To a large degree the issues presented in proceedings under the Workmen’s Compensation Law and the retirement provisions are alike. There is no substantial difference to be perceived between “ accidental injury ” under the former, and “ the natural and proximate result of an accident ” under the latter. There are perhaps some technical differences; for example, the requirement under the Compensation Law that the injury arise “ out of and in the course of ” employment (§ 2, subd. 7), as contrasted with “ in the performance of duty,” under the retirement provision (Cf. Matter of Connelly v. Samaritan Hospital, 259 N. Y. 137; Fitzgerald v. Clarke & Son, [1908] 2 K. B. 796, 799), and the exception in the Compensation Law of injuries “ solely occasioned by intoxication * * * or by willful intention of the injured employee to bring about the injury or death of himself or another ” (§ 10), contrasted with the exception in the retirement provisions of injuries occurring through the “ willful negligence ” of the member.

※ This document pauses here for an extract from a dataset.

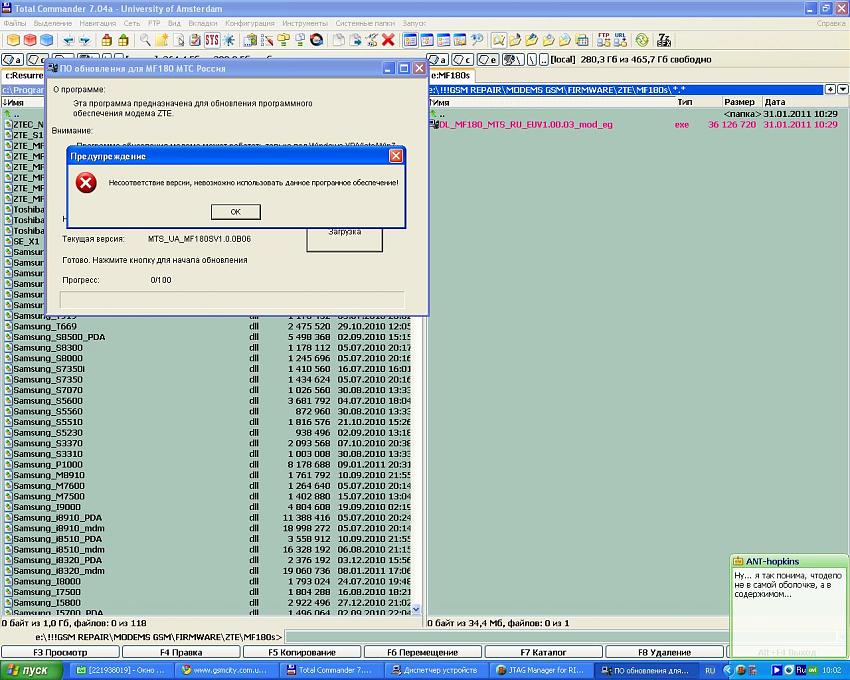
Task: Switch to the MF180s folder tab
Action: tap(452, 75)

■ The contrasted provisions, however, are in every instance narrower in the Compensation Law requirements than in the retirement provision. Cases may be postulated where injuries might not be covered by the compensation statute, and still be within the terms of the retirement provisions. No case can be put which falls within the requirements of the Compensation Law and not within the broader scope of the retirement provisions. While the statutory provisions are not identical, an adjudication in favor of a claimant in compensation proceedings, so far as we can see, includes an adjudication that all the factors are present in the case which go to make a valid claim for accidental death benefits under the retirement act.

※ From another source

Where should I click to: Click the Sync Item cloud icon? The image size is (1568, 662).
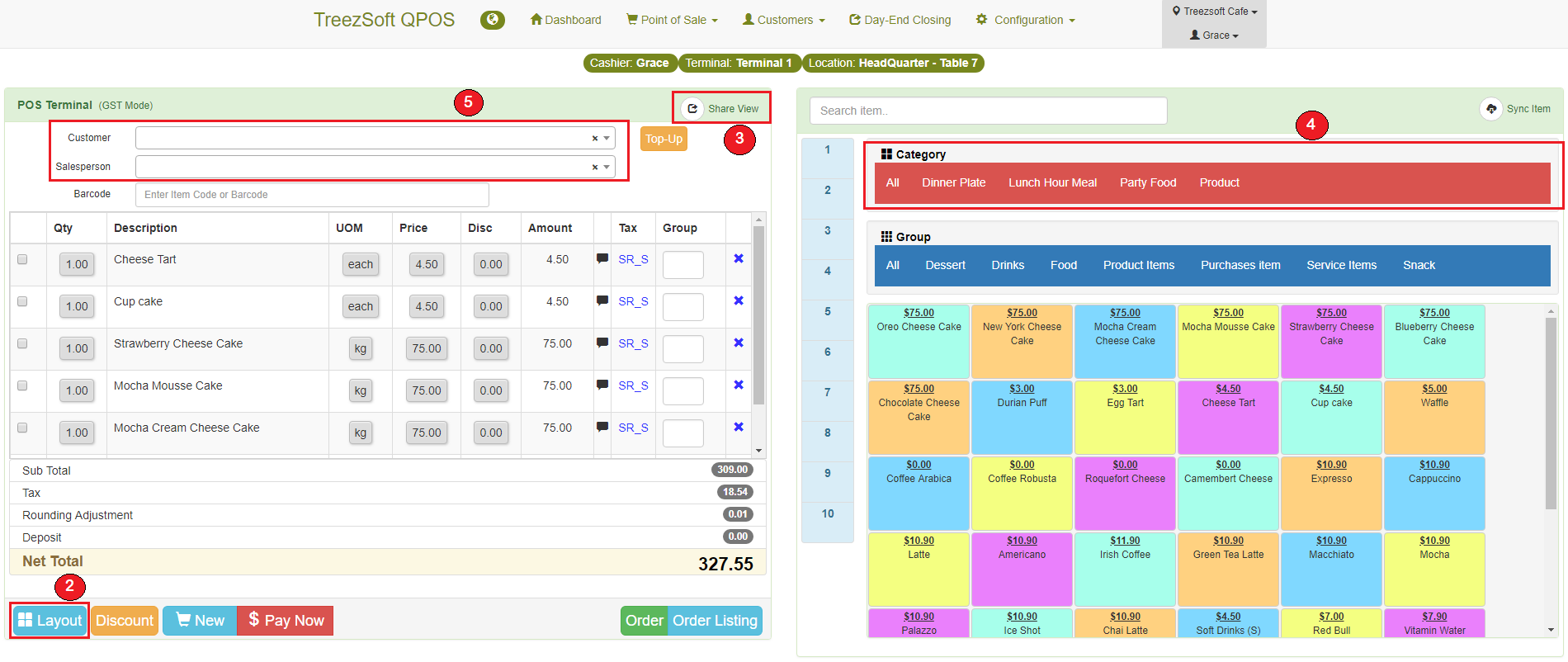click(1491, 109)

*351 The purpose of the two statutes, broadly speaking, is identical. That to the legislative mind there was also substantial identity of subject-matter and remedy appears clearly from the provisions of the Civil Service Law kindred to those in the city charter. (Civil Service Law, §§ 65-a, 67, Cons. Laws, ch. 7.) It seems apparent that in almost all instances of accidental injury, the same issues were deemed to be involved where an employee was covered by both the Compensation Law and the retirement system; and the Industrial Board was the forum specifically assigned in such cases to adjudicate them. (Civil Service Law, § 67.) The practice under the city charter seems to have been the same. All considerations of orderly administration and finality demand that there should be but one trial of the same issues, and we think that was the legislative intent. Conceivably, as we have said above, there may arise instances where an employee is covered by the broad provisions of the retirement law and not by those of the Compensation Law. In such instances the rule of finality would not apply. This is not one of those instances, and we think the rule does here apply.
Moreover, under the circumstances of the litigation, we might even go further. Petitioner was instructed by the Board of Estimate to initiate her claim by proceedings before the Industrial Board. The Board of Estimate thus had notice of this proceeding in its capacity as head of the retirement system, and was in a manner a party thereto and entitled to defend. Upon familiar principles the system is bound by the result. (Lovejoy v. Murray, 3 Wall. [U. S.] 1; Souffront v. La Compagnie des Sucreries, 217 U. S. 475.)
The order should be affirmed, with costs.